New Study Reveals Secret Life of Bomb Residue

Scientists have uncovered crucial insights into how explosive materials transfer to suspects’ hands, potentially transforming how evidence is evaluated in bombing investigations.

The groundbreaking research, published in the journal Science & Justice, examined how residues from smokeless powders—commonly used in pipe bombs and improvised explosive devices—transfer to the hands of individuals who handle them. While forensic experts have long been able to detect explosive residue on suspects’ hands, interpretation of this evidence has remained limited until now.

Dr. Matteo Gallidabino, Lecturer in Forensic Chemistry at King’s College London and lead author of the study, emphasized the significance of these findings. “These findings could mark a breakthrough in forensic investigations into individuals who are suspected of handling explosive materials,” he said. “Currently, forensic experts can identify the presence of explosive material-related molecules on hands, but interpretation rarely goes deeper than that because of a lack of contextual data.”

“Currently, forensic experts can identify the presence of explosive material-related molecules on hands, but interpretation rarely goes deeper than that because of a lack of contextual data.”

The research team conducted controlled experiments where volunteers handled smokeless powder samples containing common additives after thoroughly washing their hands. The participants rubbed samples between their palms for 30 seconds, clapped their hands to remove loose particles, and then had their hands swabbed for analysis.

Perhaps most surprising was what didn’t matter: contrary to expectations, the brand or type of smokeless powder appeared to have little influence on residue transfer patterns. Instead, two factors emerged as crucial—the quantity of material handled and the unique characteristics of the handler.

=======

*THE PROBLEM:*
Return the passage of the bomb residue article from "The groundbreaking research, published" up to and including "limited until now.", copied word for word. Work from the bomb residue article alone.

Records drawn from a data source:
=======

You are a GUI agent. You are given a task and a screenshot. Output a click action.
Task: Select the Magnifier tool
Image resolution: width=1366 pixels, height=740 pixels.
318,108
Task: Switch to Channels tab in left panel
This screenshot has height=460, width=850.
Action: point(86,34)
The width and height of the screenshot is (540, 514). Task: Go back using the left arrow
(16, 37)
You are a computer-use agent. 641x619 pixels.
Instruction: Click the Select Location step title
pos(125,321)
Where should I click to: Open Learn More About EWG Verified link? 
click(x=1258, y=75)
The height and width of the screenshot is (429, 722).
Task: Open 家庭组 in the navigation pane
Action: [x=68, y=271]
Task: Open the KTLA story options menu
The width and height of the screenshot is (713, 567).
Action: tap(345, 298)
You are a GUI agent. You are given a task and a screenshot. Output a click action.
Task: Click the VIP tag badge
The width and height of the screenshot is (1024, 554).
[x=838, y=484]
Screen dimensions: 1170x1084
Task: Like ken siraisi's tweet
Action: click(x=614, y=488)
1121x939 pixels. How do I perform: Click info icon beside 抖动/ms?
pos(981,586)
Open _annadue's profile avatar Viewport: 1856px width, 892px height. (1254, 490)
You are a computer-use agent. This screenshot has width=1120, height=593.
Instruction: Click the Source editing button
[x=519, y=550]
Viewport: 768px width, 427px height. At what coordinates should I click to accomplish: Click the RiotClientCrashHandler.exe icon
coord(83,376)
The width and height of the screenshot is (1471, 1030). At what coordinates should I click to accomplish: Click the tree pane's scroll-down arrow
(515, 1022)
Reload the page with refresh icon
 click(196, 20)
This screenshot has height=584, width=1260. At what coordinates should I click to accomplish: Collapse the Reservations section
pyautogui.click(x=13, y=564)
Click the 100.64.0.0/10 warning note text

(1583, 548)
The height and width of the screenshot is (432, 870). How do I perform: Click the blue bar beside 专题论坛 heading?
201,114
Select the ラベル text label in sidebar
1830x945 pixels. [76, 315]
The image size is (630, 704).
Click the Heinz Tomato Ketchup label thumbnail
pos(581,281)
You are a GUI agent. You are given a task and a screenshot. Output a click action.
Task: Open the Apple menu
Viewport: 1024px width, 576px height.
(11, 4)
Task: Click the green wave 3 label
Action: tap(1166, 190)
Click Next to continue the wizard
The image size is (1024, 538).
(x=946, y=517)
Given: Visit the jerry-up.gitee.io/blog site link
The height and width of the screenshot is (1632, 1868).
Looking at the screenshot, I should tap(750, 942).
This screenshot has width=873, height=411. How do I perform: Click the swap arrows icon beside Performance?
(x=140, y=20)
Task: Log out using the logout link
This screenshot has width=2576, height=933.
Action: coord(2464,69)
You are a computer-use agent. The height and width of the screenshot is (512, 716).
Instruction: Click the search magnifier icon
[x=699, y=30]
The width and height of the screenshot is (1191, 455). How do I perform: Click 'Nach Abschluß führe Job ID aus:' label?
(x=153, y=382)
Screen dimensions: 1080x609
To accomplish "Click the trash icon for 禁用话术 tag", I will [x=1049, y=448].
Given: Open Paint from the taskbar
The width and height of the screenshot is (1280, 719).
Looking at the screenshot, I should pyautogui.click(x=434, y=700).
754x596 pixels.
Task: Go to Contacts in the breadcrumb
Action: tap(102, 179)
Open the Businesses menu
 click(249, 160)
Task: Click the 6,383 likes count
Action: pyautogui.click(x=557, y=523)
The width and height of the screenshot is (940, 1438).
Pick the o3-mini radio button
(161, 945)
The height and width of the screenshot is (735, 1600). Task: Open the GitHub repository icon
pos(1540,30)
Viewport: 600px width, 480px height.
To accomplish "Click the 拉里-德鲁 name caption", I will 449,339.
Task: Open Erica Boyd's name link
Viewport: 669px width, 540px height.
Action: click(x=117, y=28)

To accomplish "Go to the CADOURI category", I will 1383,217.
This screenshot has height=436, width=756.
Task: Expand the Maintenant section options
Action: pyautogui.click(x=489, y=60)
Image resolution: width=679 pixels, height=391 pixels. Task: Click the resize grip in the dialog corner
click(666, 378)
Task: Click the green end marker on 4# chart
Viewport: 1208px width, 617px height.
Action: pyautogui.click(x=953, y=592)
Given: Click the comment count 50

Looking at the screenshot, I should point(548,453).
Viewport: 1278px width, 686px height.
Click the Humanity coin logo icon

=======

*TASK RESULT:*
The groundbreaking research, published in the journal Science & Justice, examined how residues from smokeless powders—commonly used in pipe bombs and improvised explosive devices—transfer to the hands of individuals who handle them. While forensic experts have long been able to detect explosive residue on suspects’ hands, interpretation of this evidence has remained limited until now.